Exercise tasks —
1: List every date or time period mentioned in the TikTok article below.
2: According to the TikTok article below, who directs the White House Office of Management and Budget?
3: Please repeat the portion of the TikTok article below that falls between "The OMB's order" and "to the app.", inclusive.

Provided text —
★ ★ ★ ★ ★ ★ ★

United States: Federal agencies ordered to ban TikTok

The White House Office of Management and Budget (OMB) on Tuesday (February 28) ordered US federal agencies to uninstall the Chinese social network TikTok from their devices within 30 days

United States: Federal agencies ordered to ban TikTok

The White House Office of Management and Budget (OMB) on Tuesday (February 28) ordered US federal agencies to uninstall the Chinese social network TikTok from their devices within 30 days. Owned by the Chinese company ByteDance, the application has been targeted by American lawmakers, who consider it a threat to national security, and had banned its use on civil servants' devices in a law passed at the end of December 2022.

The OMB's order is taken pursuant to this law, ratified in early January by President Joe Biden. In a memorandum, the director of this office, Shalanda Young, called on government agencies to "remove and prohibit installations" of the application on devices owned or managed by them, and to "prohibit Internet traffic from these devices to the app.

★ ★ ★ ★ ★ ★ ★

Information —

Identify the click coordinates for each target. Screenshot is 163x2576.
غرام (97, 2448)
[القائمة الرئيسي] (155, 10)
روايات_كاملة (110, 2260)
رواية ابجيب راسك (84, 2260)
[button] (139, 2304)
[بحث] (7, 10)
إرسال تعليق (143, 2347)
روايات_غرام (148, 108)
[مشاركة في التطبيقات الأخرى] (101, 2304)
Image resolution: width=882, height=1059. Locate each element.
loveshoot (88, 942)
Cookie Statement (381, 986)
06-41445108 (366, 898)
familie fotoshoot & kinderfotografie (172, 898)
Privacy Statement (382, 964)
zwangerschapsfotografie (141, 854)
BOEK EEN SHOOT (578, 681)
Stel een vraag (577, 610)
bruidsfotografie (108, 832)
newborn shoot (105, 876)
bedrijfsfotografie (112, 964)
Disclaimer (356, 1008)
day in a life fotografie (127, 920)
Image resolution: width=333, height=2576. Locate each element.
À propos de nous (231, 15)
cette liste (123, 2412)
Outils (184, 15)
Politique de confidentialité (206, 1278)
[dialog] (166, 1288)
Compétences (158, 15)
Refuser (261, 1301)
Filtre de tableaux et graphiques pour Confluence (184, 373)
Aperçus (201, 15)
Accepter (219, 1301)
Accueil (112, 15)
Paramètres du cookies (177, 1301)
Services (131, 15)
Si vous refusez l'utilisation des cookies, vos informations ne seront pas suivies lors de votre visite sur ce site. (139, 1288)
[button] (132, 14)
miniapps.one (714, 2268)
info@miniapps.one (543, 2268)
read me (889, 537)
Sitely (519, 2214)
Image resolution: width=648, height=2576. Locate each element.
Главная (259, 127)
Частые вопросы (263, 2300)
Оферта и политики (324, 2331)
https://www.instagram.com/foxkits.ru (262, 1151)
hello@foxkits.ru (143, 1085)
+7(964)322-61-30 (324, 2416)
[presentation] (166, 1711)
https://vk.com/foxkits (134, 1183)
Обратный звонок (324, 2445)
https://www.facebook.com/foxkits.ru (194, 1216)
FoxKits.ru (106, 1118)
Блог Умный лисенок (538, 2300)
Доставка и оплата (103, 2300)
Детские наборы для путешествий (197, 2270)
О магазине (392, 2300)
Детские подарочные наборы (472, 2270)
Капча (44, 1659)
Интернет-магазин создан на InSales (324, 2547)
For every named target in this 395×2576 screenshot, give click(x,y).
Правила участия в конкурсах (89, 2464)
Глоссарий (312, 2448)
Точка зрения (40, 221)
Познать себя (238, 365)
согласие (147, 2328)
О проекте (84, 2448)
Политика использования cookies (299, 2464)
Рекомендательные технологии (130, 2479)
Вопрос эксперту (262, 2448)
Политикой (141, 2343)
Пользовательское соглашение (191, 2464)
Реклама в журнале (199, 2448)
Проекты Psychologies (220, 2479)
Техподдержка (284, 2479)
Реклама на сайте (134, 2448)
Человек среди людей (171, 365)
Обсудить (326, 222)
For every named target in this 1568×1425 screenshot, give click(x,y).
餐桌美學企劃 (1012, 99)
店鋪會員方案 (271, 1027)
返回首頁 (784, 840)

★ ★ ★ ★ ★ ★ ★

Results for each task —
1:
- Tuesday (February 28)
- within 30 days
- the end of December 2022
- early January

2: Shalanda Young.

3:
The OMB's order is taken pursuant to this law, ratified in early January by President Joe Biden. In a memorandum, the director of this office, Shalanda Young, called on government agencies to "remove and prohibit installations" of the application on devices owned or managed by them, and to "prohibit Internet traffic from these devices to the app.